Speaking on the REIT Report, Dobratz said he sees “a significant amount of demand for single family housing, in particular within more affordable Sunbelt markets, at the same time that supply is very, very low.”

Companies active on the home building side are seeing benefits, Dobratz said, including timber REITs. Timber REITs are going to be able to generate much higher levels of cash flow and ultimately pay much higher dividends, given residential market conditions, he noted. “Timber is also a terrific place to be invested in an inflationary environment.”

Dobratz pointed to the war in Ukraine, supply chain issues, and high inflation as issues of macro concern right now.

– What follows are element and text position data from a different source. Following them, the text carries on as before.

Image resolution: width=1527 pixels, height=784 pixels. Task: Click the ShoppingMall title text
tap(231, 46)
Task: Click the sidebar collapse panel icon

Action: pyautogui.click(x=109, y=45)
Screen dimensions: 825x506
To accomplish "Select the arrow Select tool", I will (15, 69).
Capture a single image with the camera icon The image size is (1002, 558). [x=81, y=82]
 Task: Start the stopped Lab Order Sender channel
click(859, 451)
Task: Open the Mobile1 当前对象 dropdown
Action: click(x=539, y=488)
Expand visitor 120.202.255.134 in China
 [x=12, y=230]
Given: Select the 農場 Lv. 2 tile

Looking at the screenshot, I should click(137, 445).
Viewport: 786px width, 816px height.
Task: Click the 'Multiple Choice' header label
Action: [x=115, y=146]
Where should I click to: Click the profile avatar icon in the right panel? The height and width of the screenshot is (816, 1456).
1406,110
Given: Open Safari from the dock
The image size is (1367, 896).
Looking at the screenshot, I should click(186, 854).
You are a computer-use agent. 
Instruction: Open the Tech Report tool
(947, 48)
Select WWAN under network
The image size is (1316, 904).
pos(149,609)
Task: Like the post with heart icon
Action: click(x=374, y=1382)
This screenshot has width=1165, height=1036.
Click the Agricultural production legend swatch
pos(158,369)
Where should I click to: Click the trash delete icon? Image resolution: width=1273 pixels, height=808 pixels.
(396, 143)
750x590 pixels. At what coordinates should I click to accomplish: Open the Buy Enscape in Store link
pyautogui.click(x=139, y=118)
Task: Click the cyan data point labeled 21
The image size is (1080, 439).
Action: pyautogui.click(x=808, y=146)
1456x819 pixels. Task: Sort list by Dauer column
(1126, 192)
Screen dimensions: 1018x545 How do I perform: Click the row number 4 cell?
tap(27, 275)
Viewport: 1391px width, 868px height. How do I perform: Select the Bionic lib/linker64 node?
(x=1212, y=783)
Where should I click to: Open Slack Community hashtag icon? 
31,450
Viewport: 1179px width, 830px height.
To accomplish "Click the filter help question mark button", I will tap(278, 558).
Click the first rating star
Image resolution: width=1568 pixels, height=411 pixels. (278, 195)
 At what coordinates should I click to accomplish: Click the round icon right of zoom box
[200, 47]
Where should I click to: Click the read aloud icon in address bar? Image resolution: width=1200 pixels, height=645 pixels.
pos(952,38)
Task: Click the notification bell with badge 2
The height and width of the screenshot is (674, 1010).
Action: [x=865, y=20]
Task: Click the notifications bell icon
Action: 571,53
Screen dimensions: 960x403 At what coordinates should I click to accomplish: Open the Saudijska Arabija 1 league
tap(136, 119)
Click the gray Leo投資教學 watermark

At the same time, he noted that “commercial real estate has historically been a great place to park capital and to protect it from inflation over time.”

Dobratz pointed to industrial and self-storage real estate as examples of sectors where the supply demand dynamic is “really quite favorable,” while their shorter lease terms allow for rent increases.

Dobratz also said he expects increased merger and acquisition activity over the next 12 to 24 months, with self-storage and necessity-based retail as potential areas of interest for investors.

During the interview, Dobratz also noted that:

  • Given the current macro uncertainty, “it's important to focus on those well-capitalized real estate companies that can not only withstand the ups and downs in the markets, but also potentially take advantage of them.”
  • “Additional regulatory disclosures will certainly cost a little bit more for some of the publicly traded companies, but frankly will bring them more in line with what we see in some of the other international markets that we deal with.”